:: Data items ::
□ □ □ □ □ □ □
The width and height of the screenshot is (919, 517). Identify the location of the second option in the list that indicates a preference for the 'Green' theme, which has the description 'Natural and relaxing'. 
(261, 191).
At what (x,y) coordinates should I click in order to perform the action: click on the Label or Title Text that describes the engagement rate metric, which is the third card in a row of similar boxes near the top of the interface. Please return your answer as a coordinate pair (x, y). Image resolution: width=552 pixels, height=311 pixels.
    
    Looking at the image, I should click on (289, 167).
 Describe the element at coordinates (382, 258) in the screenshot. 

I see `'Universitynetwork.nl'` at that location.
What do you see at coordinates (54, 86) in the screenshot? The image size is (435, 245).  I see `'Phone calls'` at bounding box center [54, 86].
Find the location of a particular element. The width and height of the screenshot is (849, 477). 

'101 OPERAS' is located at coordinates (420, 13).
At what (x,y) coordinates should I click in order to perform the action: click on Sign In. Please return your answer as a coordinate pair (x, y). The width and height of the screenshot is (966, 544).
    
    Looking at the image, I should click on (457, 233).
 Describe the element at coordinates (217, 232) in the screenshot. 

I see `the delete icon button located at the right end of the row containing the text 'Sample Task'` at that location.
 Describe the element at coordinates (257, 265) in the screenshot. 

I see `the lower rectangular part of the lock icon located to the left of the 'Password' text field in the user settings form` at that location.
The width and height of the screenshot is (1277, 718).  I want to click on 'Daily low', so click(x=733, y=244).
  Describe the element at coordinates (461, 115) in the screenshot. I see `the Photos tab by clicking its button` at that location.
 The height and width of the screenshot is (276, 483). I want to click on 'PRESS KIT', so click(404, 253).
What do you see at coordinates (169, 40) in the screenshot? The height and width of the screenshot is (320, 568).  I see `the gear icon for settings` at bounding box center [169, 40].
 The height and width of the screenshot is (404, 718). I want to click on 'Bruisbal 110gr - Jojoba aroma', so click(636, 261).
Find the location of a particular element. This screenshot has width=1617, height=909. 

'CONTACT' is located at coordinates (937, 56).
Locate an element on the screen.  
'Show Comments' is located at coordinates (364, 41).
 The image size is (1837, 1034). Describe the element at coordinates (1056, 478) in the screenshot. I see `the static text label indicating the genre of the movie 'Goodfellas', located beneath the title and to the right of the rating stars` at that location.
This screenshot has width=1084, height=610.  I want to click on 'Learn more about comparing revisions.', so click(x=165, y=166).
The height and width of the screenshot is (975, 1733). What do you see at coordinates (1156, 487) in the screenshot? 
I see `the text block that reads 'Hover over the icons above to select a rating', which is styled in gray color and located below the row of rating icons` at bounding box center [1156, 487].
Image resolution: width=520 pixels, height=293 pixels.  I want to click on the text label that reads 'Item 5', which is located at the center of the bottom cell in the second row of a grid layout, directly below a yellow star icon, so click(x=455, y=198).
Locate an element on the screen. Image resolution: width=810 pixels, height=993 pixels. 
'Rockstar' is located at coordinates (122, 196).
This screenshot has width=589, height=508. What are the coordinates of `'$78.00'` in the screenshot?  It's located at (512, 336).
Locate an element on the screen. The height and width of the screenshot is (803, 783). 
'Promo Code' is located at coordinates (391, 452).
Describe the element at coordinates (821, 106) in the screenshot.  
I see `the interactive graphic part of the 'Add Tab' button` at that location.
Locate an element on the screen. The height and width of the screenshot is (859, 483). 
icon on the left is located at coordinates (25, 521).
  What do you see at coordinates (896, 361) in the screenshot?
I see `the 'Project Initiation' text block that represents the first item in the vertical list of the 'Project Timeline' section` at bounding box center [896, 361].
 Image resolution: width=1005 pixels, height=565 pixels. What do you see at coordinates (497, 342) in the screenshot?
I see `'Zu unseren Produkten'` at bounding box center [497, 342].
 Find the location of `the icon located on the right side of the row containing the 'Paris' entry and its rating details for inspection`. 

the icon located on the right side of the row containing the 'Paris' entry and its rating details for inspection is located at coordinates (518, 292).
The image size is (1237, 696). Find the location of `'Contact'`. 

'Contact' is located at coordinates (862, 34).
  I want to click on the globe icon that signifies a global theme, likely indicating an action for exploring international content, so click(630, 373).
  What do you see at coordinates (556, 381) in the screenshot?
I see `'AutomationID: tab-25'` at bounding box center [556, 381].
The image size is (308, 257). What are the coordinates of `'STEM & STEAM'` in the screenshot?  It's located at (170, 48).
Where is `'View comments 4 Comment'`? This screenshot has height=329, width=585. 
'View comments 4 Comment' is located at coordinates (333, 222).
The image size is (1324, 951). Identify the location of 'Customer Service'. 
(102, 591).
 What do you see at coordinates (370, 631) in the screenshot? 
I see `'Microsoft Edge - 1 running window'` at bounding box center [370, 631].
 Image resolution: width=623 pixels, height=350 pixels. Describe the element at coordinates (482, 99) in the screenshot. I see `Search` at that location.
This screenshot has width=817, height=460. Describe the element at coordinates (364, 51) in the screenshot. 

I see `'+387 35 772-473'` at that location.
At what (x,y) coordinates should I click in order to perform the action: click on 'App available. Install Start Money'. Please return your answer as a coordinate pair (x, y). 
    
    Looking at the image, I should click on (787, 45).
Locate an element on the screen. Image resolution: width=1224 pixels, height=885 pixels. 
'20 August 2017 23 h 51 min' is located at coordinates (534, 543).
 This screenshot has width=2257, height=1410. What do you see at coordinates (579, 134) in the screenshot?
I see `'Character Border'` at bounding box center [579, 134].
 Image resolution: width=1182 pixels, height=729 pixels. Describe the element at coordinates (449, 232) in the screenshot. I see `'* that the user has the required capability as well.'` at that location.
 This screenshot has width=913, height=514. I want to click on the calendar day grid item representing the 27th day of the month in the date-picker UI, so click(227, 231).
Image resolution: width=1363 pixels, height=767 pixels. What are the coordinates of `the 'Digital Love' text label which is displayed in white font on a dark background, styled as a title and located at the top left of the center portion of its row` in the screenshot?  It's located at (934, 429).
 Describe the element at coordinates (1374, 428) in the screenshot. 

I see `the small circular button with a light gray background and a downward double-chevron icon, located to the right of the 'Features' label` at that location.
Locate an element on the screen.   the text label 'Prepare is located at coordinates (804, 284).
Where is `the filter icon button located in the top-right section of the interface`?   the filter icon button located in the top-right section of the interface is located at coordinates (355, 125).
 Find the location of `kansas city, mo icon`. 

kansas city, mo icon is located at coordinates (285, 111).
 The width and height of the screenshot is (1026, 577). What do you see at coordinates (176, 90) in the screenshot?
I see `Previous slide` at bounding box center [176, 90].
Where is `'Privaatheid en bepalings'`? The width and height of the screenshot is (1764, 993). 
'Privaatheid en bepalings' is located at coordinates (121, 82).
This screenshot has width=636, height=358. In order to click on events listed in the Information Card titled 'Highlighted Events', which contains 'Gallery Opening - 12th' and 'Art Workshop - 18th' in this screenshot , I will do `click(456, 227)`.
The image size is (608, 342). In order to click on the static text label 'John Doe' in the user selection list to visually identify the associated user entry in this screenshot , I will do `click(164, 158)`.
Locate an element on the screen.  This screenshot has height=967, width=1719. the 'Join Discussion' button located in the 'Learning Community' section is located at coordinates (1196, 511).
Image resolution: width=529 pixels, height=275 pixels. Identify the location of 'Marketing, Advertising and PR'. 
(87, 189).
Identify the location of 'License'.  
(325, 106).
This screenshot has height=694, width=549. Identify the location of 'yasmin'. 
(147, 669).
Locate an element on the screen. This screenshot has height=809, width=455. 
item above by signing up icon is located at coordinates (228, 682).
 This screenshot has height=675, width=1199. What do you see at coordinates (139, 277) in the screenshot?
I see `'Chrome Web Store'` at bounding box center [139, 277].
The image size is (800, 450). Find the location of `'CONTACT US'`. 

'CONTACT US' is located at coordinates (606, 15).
□ □ □ □ □ □ □
:: Requirement ::
Copy everything from the line containing "Describe the element at coordinates (821, 106)" down to the line containing "interactive graphic part", and swap "element" for "component". Leave the rest as it is.

:: Complete response ::
Describe the component at coordinates (821, 106) in the screenshot.  
I see `the interactive graphic part of the 'Add Tab' button` at that location.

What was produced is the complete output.